The largest study of its kind has found no positive association between personal use of permanent hair dye and the risk for most cancers and cancer mortality.
The findings come from the Nurses’ Health Study, an ongoing prospective cohort study of more than 117,000 women who have been followed for 36 years and who did not have cancer at baseline.
The results “offer some reassurance against concerns that personal use of permanent hair dyes might be associated with increased cancer risk or mortality,” write the investigators, with first author Yin Zhang, PhD, of Harvard Medical School, Boston, Massachusetts.
The findings, which are limited to White women in the United States, indicate correlation, not causation, the authors emphasize.
Nevertheless, the researchers found an increased risk for some cancers among hair dye users, especially with greater cumulative dose (200 or more uses during the study period). The risk was increased for basal cell carcinoma, breast cancer (specifically, estrogen receptor negative [ER-], progesterone receptor negative [PR-], and hormone receptor negative [ER-, PR-]) and ovarian cancer.
A British expert not involved in the study dismissed these findings. “The reported associations are very weak, and given the number of associations reported in this manuscript they are very likely to be chance findings,” commented Paul Pharoah, PhD, professor of cancer epidemiology at the University of Cambridge.
“For the cancers where an increase in risk is reported the results are not compelling. Even if they were real findings the associations may not be cause-and-effect and even if they were causal associations the magnitude of the effects are so small that any risk would be trivial.
“In short, none of the findings reported in this manuscript suggest that women who use hair dye are putting themselves at increased risk of cancer,” he stated.

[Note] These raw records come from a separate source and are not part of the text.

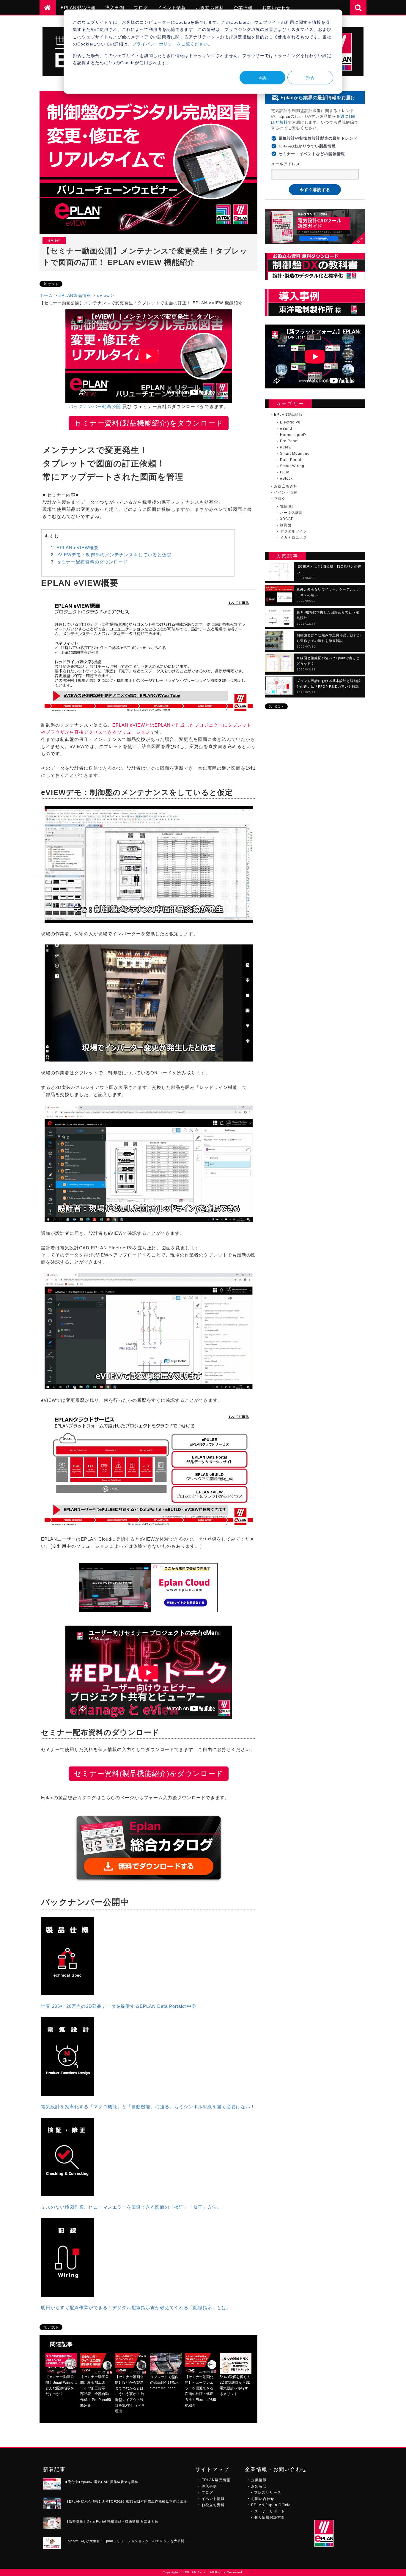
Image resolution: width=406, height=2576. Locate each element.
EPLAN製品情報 (75, 295)
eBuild (286, 429)
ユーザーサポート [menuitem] (269, 2511)
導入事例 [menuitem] (114, 7)
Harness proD (293, 435)
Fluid (284, 472)
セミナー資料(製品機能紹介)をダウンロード (148, 423)
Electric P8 (290, 423)
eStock (286, 479)
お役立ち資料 (285, 486)
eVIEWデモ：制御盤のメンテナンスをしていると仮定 (113, 554)
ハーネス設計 (291, 513)
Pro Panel (289, 441)
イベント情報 (285, 493)
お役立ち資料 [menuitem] (210, 7)
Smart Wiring (292, 466)
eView (103, 295)
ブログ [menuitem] (141, 7)
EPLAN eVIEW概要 (77, 547)
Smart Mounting (295, 454)
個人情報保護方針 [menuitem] (269, 2517)
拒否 (310, 77)
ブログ (280, 499)
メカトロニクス (293, 538)
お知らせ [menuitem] (259, 2486)
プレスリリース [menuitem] (267, 2492)
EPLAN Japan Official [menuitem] (271, 2505)
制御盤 (286, 525)
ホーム (46, 295)
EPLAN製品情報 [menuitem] (78, 7)
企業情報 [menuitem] (243, 7)
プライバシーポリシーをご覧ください (170, 43)
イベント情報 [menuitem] (172, 7)
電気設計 (287, 507)
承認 (262, 77)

A US researcher who has previously coauthored a study suggesting an association between hair dye and breast cancer agreed that the increases in risk reported in this current study are “small.” But they are “of interest,” especially for breast and ovarian cancer, said Alexandra White, PhD, of the National Institute of Environmental Health Sciences, National Institutes of Health, Research Triangle Park, North Carolina.

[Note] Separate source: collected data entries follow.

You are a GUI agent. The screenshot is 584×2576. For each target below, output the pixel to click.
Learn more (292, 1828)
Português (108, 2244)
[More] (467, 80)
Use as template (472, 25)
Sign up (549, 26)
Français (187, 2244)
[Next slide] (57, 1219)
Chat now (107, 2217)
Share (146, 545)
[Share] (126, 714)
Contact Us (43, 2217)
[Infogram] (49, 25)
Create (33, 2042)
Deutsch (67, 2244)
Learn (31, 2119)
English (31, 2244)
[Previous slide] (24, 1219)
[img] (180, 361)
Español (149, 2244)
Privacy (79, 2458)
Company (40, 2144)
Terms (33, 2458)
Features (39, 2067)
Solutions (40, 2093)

Hair dyes include compounds that “are not just potential carcinogens but also act as endocrine disruptors,” .
“In both breast and ovarian cancer, we know that hormones play an important part in the etiology…so it’s biologically plausible that you would see [these associations in the current study],” added White, who was approached for comment.
However, she added that even with the “modest” 20% to 28% increase in the relative risk for certain breast cancers linked to a heavy cumulative dose of dyes in the current study, “there doesn’t seem to be any strong association with any cancer type.”